A public forum was held on Tuesday April 26 by officials from MRC Pontiac to discuss the proposed “near surface disposal facility” at Canadian Nuclear Laboratories’ site at Chalk River. The event took place at the Knights of Columbus Hall in Fort-Coulonge and brought out around 40 people. The event was organized by Pontiac Warden Jane Toller and was meant to give citizens an opportunity to voice their opinions prior to the upcoming regulatory hearing at the end of May. Toller has already registered to speak at the event, and said that she would be submitting a recording of the forum as well. Pontiac MP Sophie Chatel has also filed a request to intervene at the hearing.

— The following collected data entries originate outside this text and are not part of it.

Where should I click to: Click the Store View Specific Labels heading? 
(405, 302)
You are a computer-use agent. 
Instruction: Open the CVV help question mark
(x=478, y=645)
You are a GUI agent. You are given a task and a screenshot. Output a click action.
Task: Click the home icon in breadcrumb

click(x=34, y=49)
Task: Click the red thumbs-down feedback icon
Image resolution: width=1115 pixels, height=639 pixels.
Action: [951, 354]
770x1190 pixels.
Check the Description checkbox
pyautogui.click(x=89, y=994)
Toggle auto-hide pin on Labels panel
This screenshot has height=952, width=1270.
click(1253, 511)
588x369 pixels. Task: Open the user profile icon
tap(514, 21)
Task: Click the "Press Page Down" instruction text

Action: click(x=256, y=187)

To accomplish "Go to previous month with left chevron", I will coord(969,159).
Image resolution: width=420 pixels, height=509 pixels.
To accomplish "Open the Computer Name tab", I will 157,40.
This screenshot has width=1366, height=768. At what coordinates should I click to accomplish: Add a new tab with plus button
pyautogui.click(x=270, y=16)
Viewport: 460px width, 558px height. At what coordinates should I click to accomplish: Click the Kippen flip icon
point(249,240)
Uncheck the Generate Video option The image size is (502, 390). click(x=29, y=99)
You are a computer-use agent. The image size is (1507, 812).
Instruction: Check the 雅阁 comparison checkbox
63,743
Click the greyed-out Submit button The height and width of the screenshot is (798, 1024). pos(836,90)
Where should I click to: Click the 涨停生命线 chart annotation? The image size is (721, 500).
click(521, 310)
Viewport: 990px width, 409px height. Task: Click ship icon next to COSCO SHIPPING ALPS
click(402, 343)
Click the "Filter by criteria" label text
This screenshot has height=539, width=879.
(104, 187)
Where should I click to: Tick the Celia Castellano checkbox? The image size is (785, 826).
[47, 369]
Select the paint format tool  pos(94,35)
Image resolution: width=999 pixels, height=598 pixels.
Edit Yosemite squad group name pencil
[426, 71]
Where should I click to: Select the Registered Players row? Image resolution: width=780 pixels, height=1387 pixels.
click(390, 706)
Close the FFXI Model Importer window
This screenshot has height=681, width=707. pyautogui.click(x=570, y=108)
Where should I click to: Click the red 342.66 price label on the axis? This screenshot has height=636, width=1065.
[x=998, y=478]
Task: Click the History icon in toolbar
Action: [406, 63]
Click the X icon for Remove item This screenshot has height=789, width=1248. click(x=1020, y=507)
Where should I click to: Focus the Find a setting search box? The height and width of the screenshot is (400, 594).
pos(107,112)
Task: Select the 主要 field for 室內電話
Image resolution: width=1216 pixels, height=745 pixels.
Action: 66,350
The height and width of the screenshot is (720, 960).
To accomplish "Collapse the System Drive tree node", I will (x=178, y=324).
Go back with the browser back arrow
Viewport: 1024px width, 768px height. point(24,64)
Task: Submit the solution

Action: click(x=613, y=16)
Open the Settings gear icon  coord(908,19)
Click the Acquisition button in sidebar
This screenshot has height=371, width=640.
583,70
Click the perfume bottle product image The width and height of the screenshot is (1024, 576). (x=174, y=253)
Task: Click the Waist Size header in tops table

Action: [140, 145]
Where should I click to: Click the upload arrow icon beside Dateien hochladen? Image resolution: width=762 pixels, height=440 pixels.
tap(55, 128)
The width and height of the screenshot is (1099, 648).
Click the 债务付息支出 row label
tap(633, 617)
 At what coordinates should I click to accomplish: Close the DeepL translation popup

The NSDF is an engineered mound that would hold up to 1 million cubic metres of low-level nuclear waste, the majority of which is already housed at the Chalk River site. Public consultations on the project have been ongoing since 2016.
Many attendees questioned the decision-making process for the location, which would be roughly 1 km from the Ottawa River.
Davidson entrepreneur Jim Coffey said that residents shouldn’t be “intimidated by the science”, explaining that the onus should be on CNL to prove that their choice of location for the site was the best option.
Resident Dave Herault, who works at Chalk River, said that he wasn’t sure if he supported the NSDF project but pointed out that a lot of the waste the site would hold is currently sitting next to the river. He also commented on the number of Pontiacers employed at the site, either as actual employees or contractors.
Litchfield Mayor Colleen Larivière, in a French-language interview, said that this was a long-standing issue, and despite assurances from the experts over the years, she was concerned about the possibility of natural disasters and also the longevity of the plan.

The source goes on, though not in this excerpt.